** Goal of the exercise **
Go to the line holding "You are a GUI" in the data below. Return it and each line after it through the last, exactly, and skip the pictures.
─── Information provided
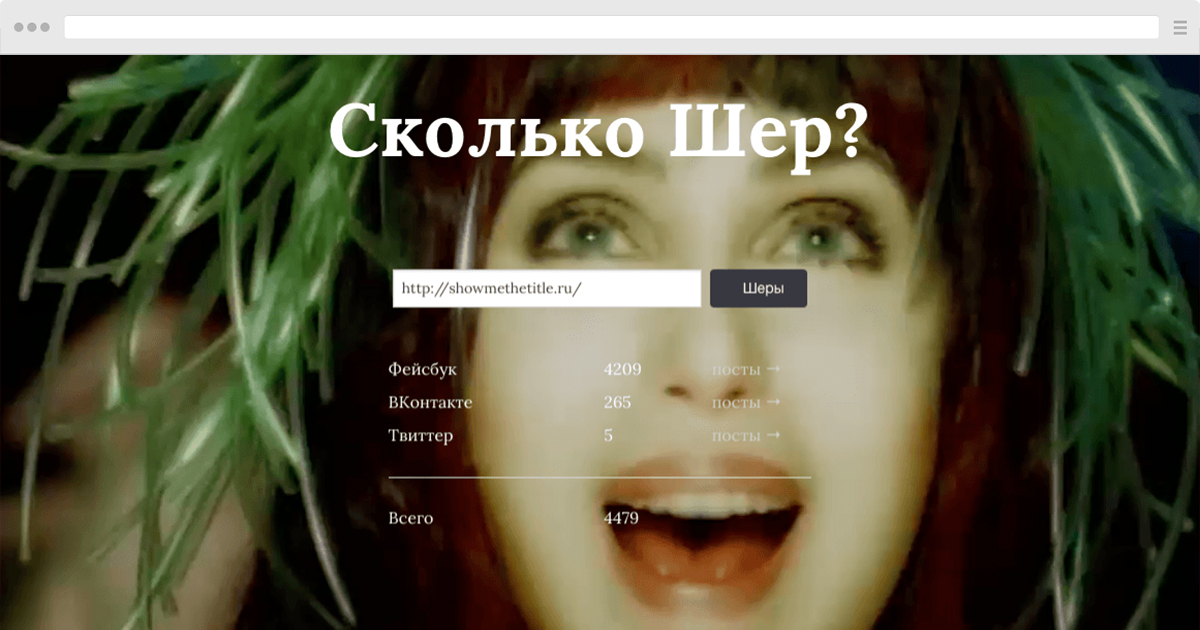The height and width of the screenshot is (630, 1200).
Task: Click the Всего total label
Action: point(410,518)
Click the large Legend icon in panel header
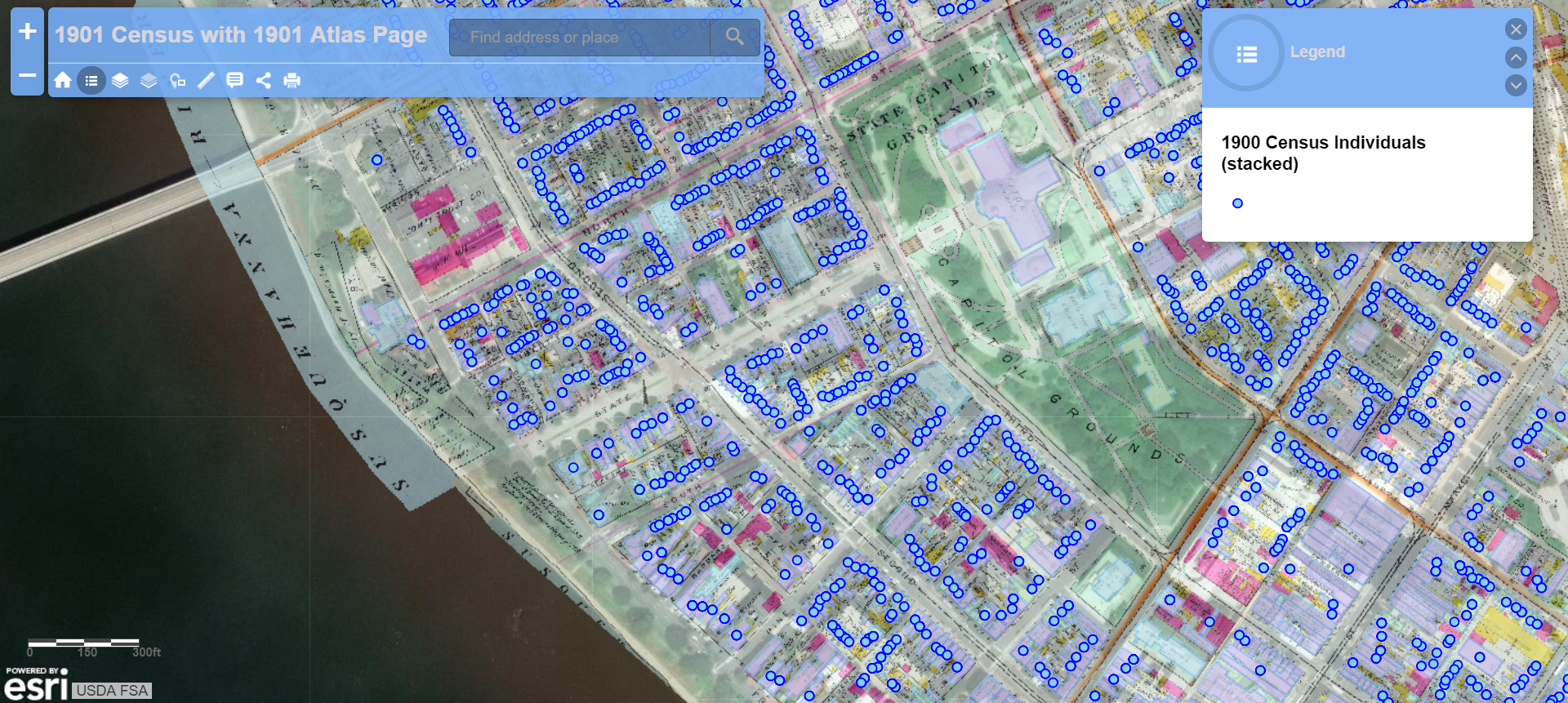 1246,54
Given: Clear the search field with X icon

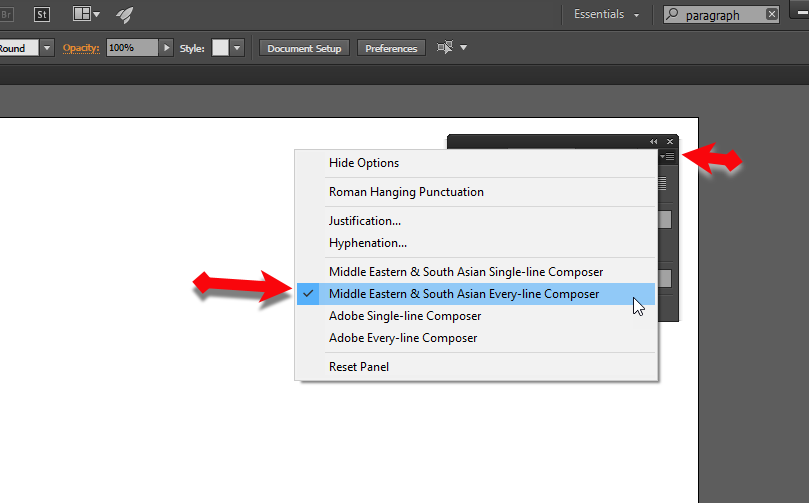Looking at the screenshot, I should point(771,14).
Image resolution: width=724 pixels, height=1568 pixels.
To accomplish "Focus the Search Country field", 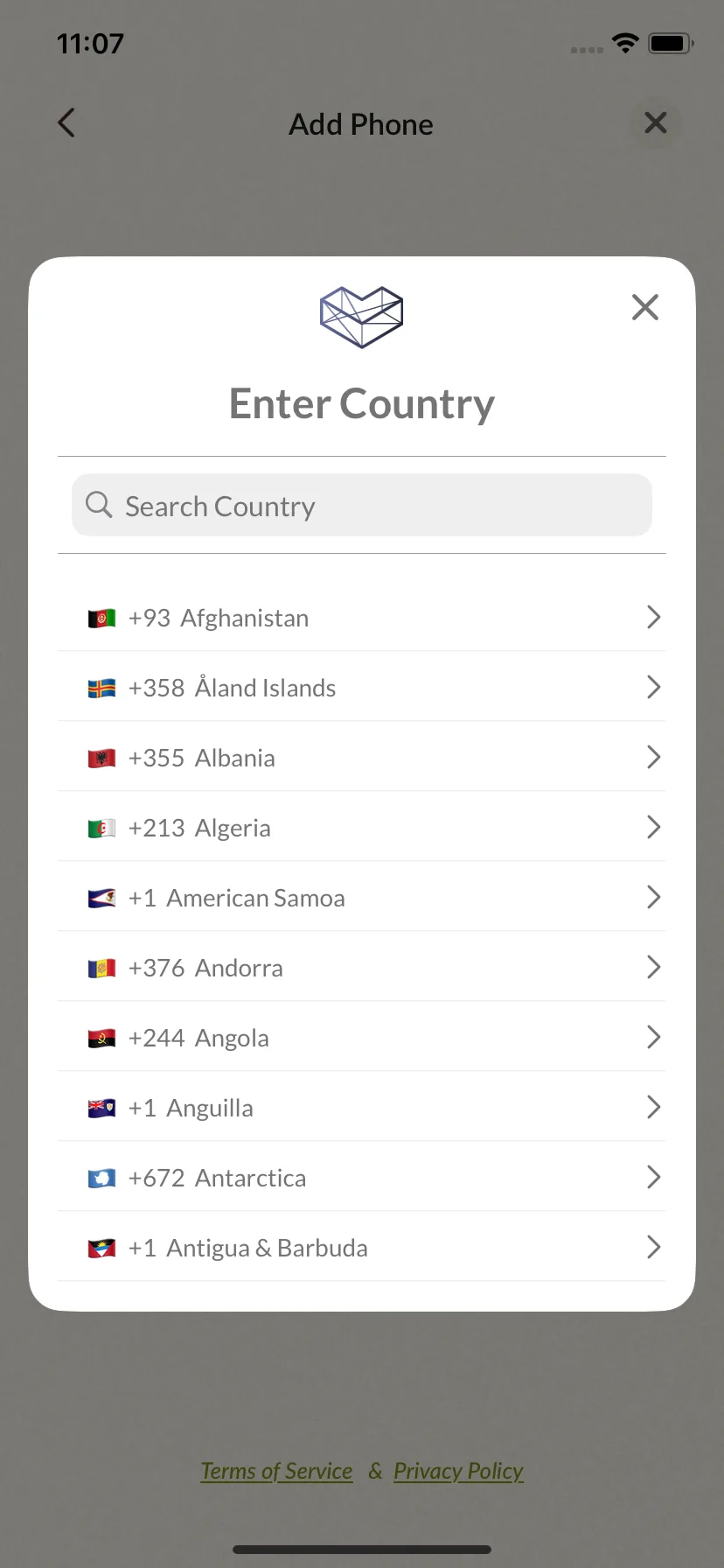I will [362, 505].
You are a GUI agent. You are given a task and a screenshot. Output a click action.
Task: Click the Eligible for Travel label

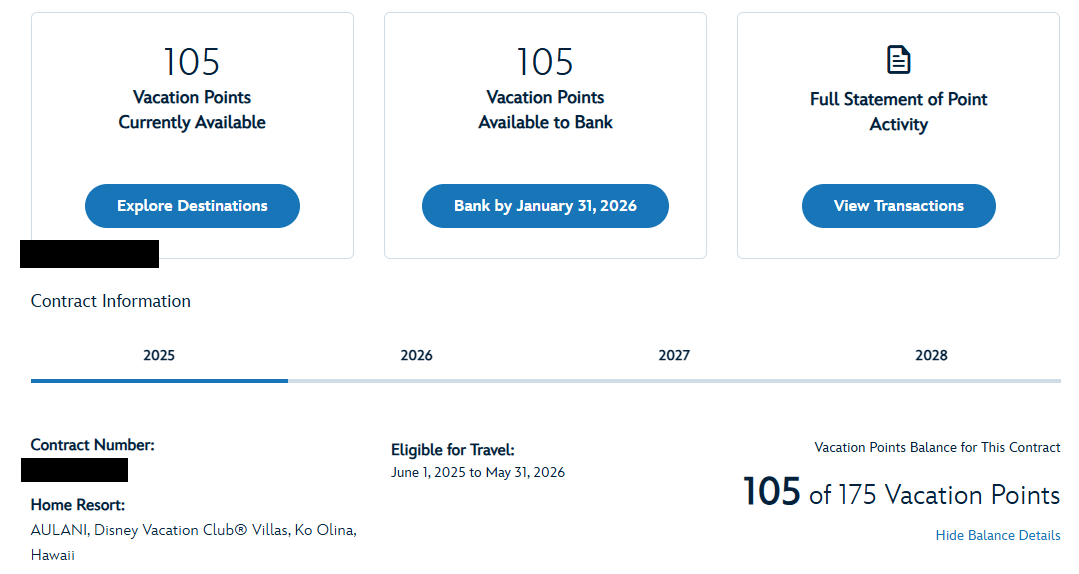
──────
** Finished task **
You are a GUI agent. You are given a task and a screenshot. Output a click action.
Task: Click the Eligible for Travel label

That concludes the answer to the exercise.